Hepatitis C—A Silent Killer

JARUN011/ISTOCK/THINKSTOCK
With increasing numbers of hepatitis C virus infections, oral health professionals need to advise their baby boomer patients to seek testing.
By Kandis V. Garland, RDH, MS, and Rachelle Williams, RDH, MS
Hepatitis is a viral infection caused by
one of several common strains of the hepatitis virus A through E. A serious
threat to health, hepatitis infection can lead to inflammation of the liver,
with a possible progression to cirrhosis, liver failure, and cancer.1
This article will focus on the hepatitis C virus (HCV), which was known as
non-A non-B hepatitis until 1992 when it was classified as HCV, after which
serological testing was developed.2
Prior to 1965, the incidence of HCV was
very low, with only 18 cases per 100,000 individuals.
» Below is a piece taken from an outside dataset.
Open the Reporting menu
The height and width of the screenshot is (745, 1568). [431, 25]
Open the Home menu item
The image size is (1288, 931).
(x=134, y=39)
By the 1980s, this number
had increased to 130 cases per 100,000.2 Between 1992 and 2004, new
cases of HCV declined and remained steady for many years. Some of this decline
was attributed to safer injection practices among intravenous (IV) drug users.2 Beginning in 2011, however, the number
of HCV cases has risen each year (Table 1).3

HCV is a bloodborne infection that can be acute or chronic. Acute HCV
infection is rare, with only 20% to 30% of individuals developing symptoms.
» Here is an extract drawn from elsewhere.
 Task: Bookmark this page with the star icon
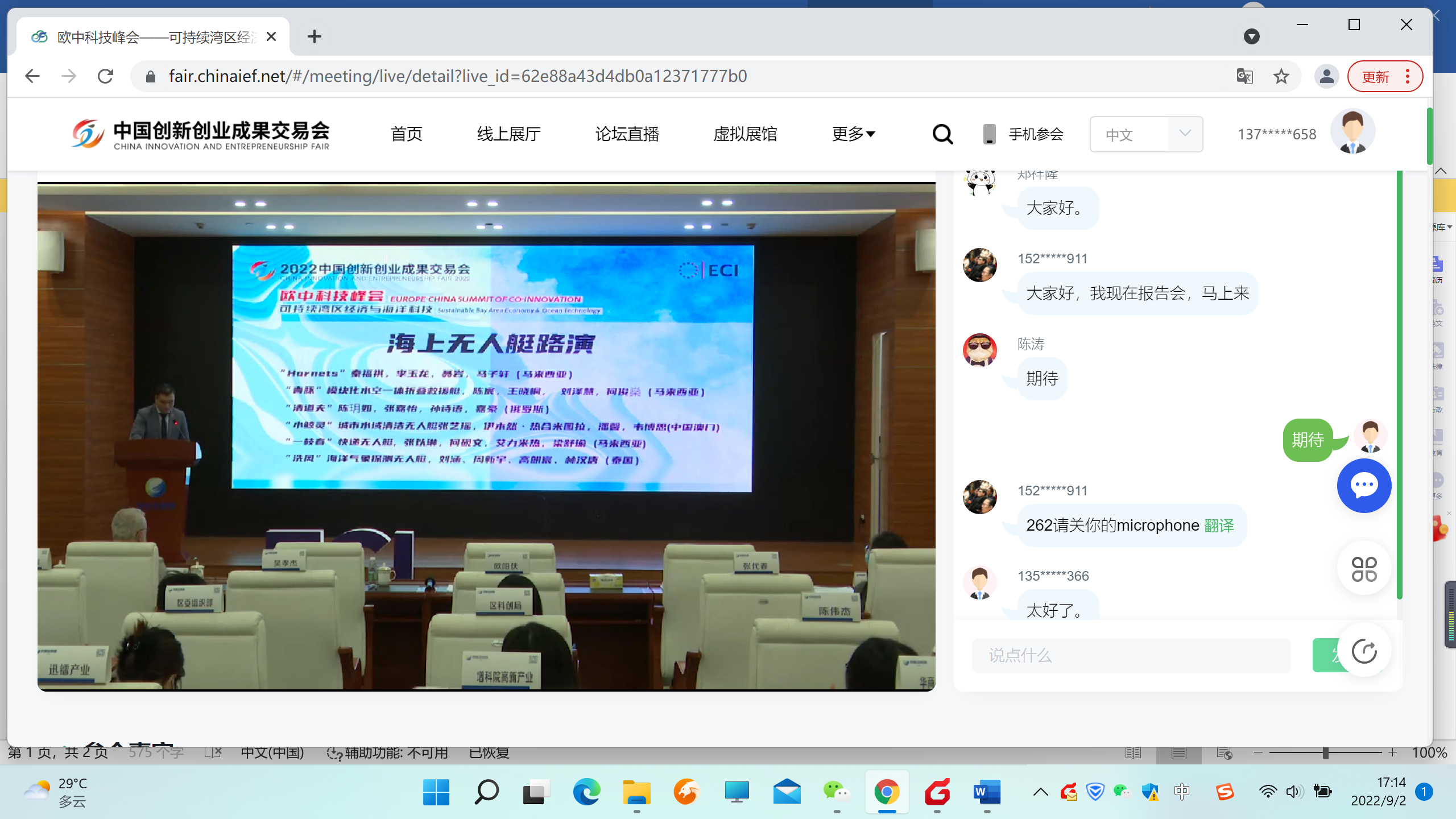pos(1281,76)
Chronic infection is considerably more common, with 75% to 85% of cases
developing into chronic infection.4 As of 2014, approximately 2.7
million to 3.9 million individuals are chronically infected with HCV.4
In 2014, 2,194 new HCV cases were reported in the United States, which were
part of the estimated 30,500 total cases.3 The difference in actual
reported cases vs estimated cases is related to several factors, including
underreporting due to extended incubation time and lack of symptomology. The US
Centers for Disease Control and Prevention (CDC) reports 15% to 25% of newly
infected patients clear the virus, while 60% to 70% of chronically infected
individuals develop chronic liver disease.4 Of those with chronic
liver disease, 5% to 20% may develop cirrhosis over 20 years to 30 years, and
1% to 5% will die from cirrhosis or liver cancer.4
In 2014, 19,659 deaths were attributed to HCV.4 Mortality
related to HCV continues to increase. In 2007, HCV caused 15,106 deaths—more
than the 12,734 deaths attributed to human immunodeficiency virus/acquired
immune deficiency syndrome (HIV/AIDS).5 Currently, individuals age
55 to 64 account for more than half of HCV deaths in the US.2
Transmission
HCV
transmission occurs through exposure to blood contaminated with the virus,
generally through multiple percutaneous exposures.6 The sharing of
needles and syringes among current and former IV drug users is the most common
culprit.4 Transmission may also occur via sexual contact;
childbirth; sharing of personal items, such as razors and toothbrushes; and
occupational exposures, such as sharps injuries.4,6 Groups at
highest risk for contracting HCV include: former and current IV drug users;
those on long-term dialysis; recipients of blood transfusions and organ
transplants prior to 1992; health care workers; infants born to infected
mothers; and those with HIV (Table 2).4,6

The
incubation period for HCV infection generally ranges from 45 days to 180 days,
with an average of 45 days.4 Many patients infected with HCV have
few or no symptoms during the incubation period. This becomes problematic, as
they are less likely to seek medical attention. The lack of treatment leads to
slow diagnosis and underreporting.6 When symptoms occur, they are
generally mild, nonspecific, and flu-like, such as fever, fatigue, nausea,
abdominal pain, loss of appetite, joint pain, dark urine, gray-colored stool,
and jaundice.6
Early detection is challenging due to the asymptomatic nature of HCV,
with some cases remaining undiagnosed for as many as 20 years or more.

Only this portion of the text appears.